> **RECORD EXCERPTS**:
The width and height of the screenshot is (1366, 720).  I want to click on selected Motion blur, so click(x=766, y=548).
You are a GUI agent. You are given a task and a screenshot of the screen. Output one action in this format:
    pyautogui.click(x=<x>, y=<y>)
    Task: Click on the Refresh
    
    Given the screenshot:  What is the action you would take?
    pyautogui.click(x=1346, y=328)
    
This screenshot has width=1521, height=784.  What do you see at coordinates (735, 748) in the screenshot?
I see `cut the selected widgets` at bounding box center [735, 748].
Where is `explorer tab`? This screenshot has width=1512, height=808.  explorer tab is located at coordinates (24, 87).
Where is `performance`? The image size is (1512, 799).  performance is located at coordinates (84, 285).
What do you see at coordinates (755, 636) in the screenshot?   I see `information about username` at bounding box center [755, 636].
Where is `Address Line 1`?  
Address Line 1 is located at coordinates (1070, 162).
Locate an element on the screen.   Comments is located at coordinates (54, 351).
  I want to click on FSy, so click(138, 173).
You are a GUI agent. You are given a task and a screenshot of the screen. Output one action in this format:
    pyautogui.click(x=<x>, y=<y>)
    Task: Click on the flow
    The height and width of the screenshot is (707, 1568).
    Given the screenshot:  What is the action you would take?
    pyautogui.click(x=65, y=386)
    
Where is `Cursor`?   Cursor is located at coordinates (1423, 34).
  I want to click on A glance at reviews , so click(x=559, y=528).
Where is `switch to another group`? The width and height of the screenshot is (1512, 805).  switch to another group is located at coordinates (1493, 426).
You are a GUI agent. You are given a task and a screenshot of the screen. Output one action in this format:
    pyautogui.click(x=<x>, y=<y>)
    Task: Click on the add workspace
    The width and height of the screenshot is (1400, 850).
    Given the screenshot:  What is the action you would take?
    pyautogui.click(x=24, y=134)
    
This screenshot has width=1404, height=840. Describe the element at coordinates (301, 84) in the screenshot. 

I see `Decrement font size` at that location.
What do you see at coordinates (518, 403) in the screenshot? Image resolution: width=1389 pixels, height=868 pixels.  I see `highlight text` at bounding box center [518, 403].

> **WORK REQUIRED**:
Copy out the data above again unchanged, starting at the line containing "I want to click on A" and ending at the line containing "coordinates (1493, 426).".

> **TASK SOLUTION**:
  I want to click on A glance at reviews , so click(x=559, y=528).
Where is `switch to another group`? The width and height of the screenshot is (1512, 805).  switch to another group is located at coordinates (1493, 426).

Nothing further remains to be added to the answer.